夜が明けるとグレアムはジュディス捜しに乗り出した。とはいえ、ここまで来て手掛かりはまるでない状況だ。どのようにすべきか、グレアムは決めあぐねていた。因みに、宿泊したホテルには、領主の息子権限で滞在している貴族がいないかを確認してあった。ウェルシュ家の名はなかった。
とりあえず同じようにして他数件のホテルを巡ってみたが、望む情報はまるで得られない。
「本当にここに居るのか……?」
手ごたえのなさに早くも希望を失いかけたグレアムは、ホテルの前に設置されたベンチに座り呟く。隣ではサリックスもまた何故か意気消沈した様子でしゃがみ込んでいた。一瞬彼女を使ってそこらの人家を覗いて回ろうかと考え、すぐに振り払う。それはあまりに人として行き過ぎた行為だ。
仕方なくグレアムは、街の人に訊いて回ることにした。
目抜き通りとなる坂を、通り沿いの店を回りながらゆっくりと降りていく。藍色の髪に翠の目を持つ娘は、目立つ容姿であるはずなのにもかかわらず、見かけた者はいないようだった。お忍びの令嬢風の娘は、と訊いてみるも、こちらもまた望む回答は得られず。またもグレアムは首を傾げることになる。ここまで歩き回っても、ジュディスの影すら掴めなかった。
ディックに揶揄われたか、と思うも、そうするだけの理由が思いつかなくて、グレアムは街を歩き回った。観光の主要となる通りを離れ、住民しか訪れないような区画へ入る。

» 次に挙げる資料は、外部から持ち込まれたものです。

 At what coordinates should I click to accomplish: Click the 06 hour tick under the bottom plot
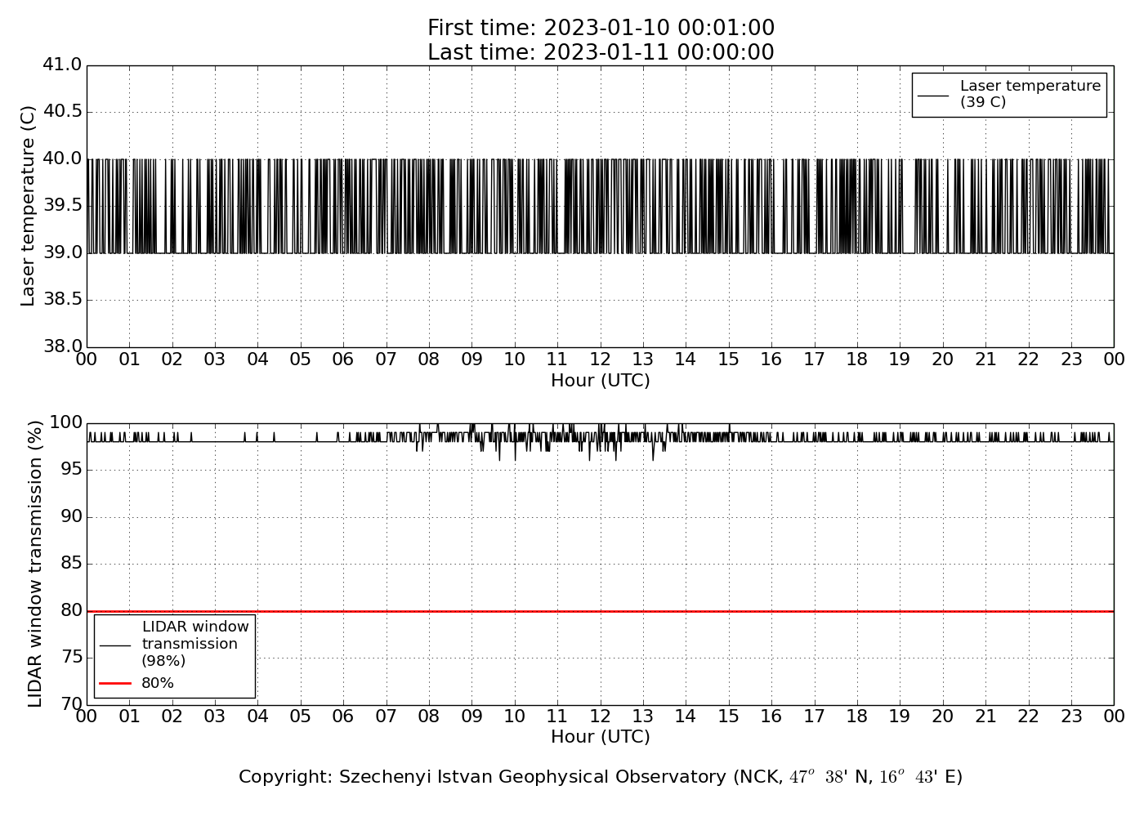click(343, 717)
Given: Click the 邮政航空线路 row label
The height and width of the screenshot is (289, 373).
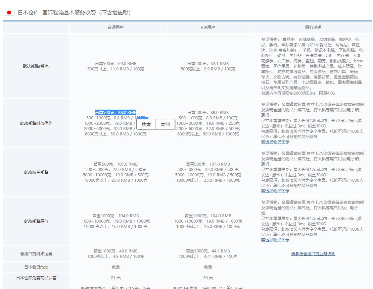Looking at the screenshot, I should click(x=36, y=172).
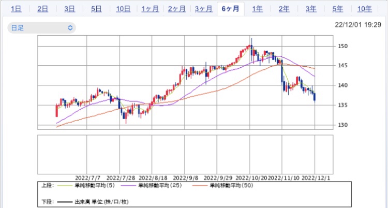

狭い路地に入っても、基本的な景色は変わらない。ベランダに吊り下げられた色とりどりの花が、通りを歩くグレアムの心を癒す。目抜き通りと違って、ここはまだ街灯は立てられていないようで、木で作られた塀や漆喰の壁ばかりが続いていた。いずれここにも立てられれば良い、と思いながら湾曲した坂を上っていると、道端に人が立っていた。道の様子を確かめるようにあちこちと首を動かす数人は、見慣れた、しかし緑と色の違う魔法師院のローブを纏っていた。緑色のローブは、技術職を示す。なるほど、街灯設備の担当者たちか、と当たりを着け、伯爵家の息子として声掛けくらいするべきかと悩みながら観察をしていたところで、グレアムの視線に気づいたのか、うち一人と眼が合った。
懐かしい、琥珀色の大きな瞳。
驚きにますます見開かれたそれは、忘れもしない、ロージー・キャラハンのものだった。